Don’t use AI for the most human parts of writing

It’s natural to use technology tools to make writing more efficient. Nobody is suggesting going back to typewriters and Wite-Out or looking up spellings in a paper dictionary. But now that we have AI, it’s tempting to outsource large amounts of the work in nonfiction writing to AI tools.
This is a mistake for several reasons:
- It weakens writing skills.
- It creates soulless text that’s boring to read.
- It potentially introduces errors.
- It may limit the copyright protections of the resulting text output (AI-generated text is not protected by copyright).
- It removes one of the most valuable parts of the writing process: discovering new truths through the process of writing.
Keep doing the most meaningful parts of writing yourself
The key is to concentrate your human effort on the parts of writing that are most meaningful, both to the reader and to the writer. You should do the ideation, title, fat outline, and completed draft yourself before involving AI tools. This improves the human qualities of what you create and makes the creation yours, not a machine’s.
So here’s my detailed set of suggestions on when and how to use AI, and when not to.
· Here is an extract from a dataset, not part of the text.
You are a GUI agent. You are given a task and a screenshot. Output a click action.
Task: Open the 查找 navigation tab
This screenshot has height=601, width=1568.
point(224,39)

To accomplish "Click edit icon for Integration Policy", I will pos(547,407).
- Initial ideation. Write a statement about your ideas yourself. Then optionally use AI to improve it.
- Title and headings. Take a first shot at this on your own. But AI is a great tool for suggesting alternatives once the piece is written. In my recent survey of more than 1,400 writers, this was the most common use for AI; 72% of writing professionals used it at least sometimes.
- Research. AI tools like Perplexity make this far more efficient.
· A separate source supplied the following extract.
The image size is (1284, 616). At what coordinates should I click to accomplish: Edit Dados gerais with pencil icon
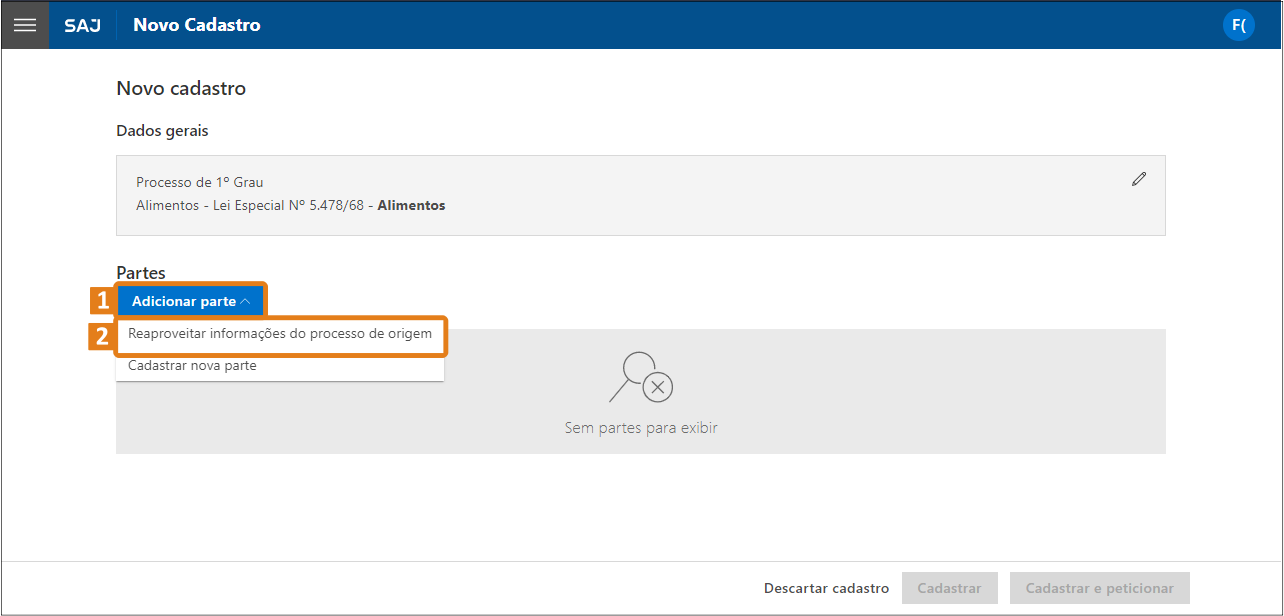1138,179
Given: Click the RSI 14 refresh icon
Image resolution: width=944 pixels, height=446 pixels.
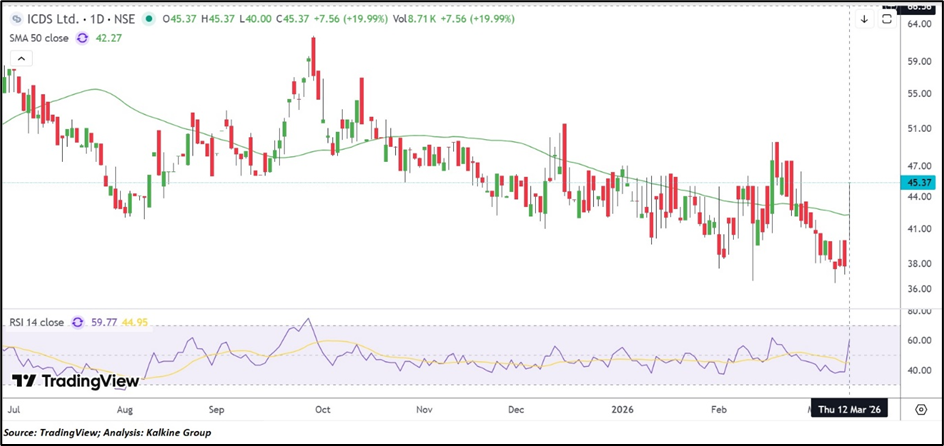Looking at the screenshot, I should (x=74, y=323).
- Fat outline. Create a fat outline before writing based on your own ideas. While it’s also useful to load all your source material into an AI tool and get it to suggest and outline, you should compare its suggestions to what you came up with on your own. Don’t just blindly follow its suggestions.
- First draft. This is typically a collaborative effort, with some drafted by the writer and other parts created with suggestions from the AI tool.
- Revisions. AI can be a great help here, as it often can make useful suggestions based on reading what you’ve drafted. As with any reviewer, it’s up to you to decide which AI suggestions are improvements and which aren’t.
- Complete draft. It’s worthwhile to rewrite your final draft from start to finish, adding human touches and removing sections that include AI tells and other boring AI-generated elements. The complete draft should be identifiably yours, based on your own word choices, sense of style, and sense of humor.
- Final draft. AI can help in the final draft with grammar checking, consistency, managing citations and footnotes, and other less creative tasks.
Don’t outsource your soul
Writing is fundamentally a communication from one human to others. If a machine is doing the drafting, that gets lost.
Writing is also a joyful experience. Don’t give up on it.
As Mr. Spock said in the classic Star Trek episode “The Ultimate Computer,” “Computers make excellent and efficient servants, but I have no wish to serve under them.”
Why avoid using AI excesssively? “1. It weakens writing skills.” What you don’t use, you lose.
I take this approach and make sure my chatbot instructions make it clear. I can’t imagine outsourcing the fun parts!
I also not only tell a publisher when I’ve used AI tools for writing and image generation, but also relate how I use this approach and what that means for the process used to develop piece they are reviewing.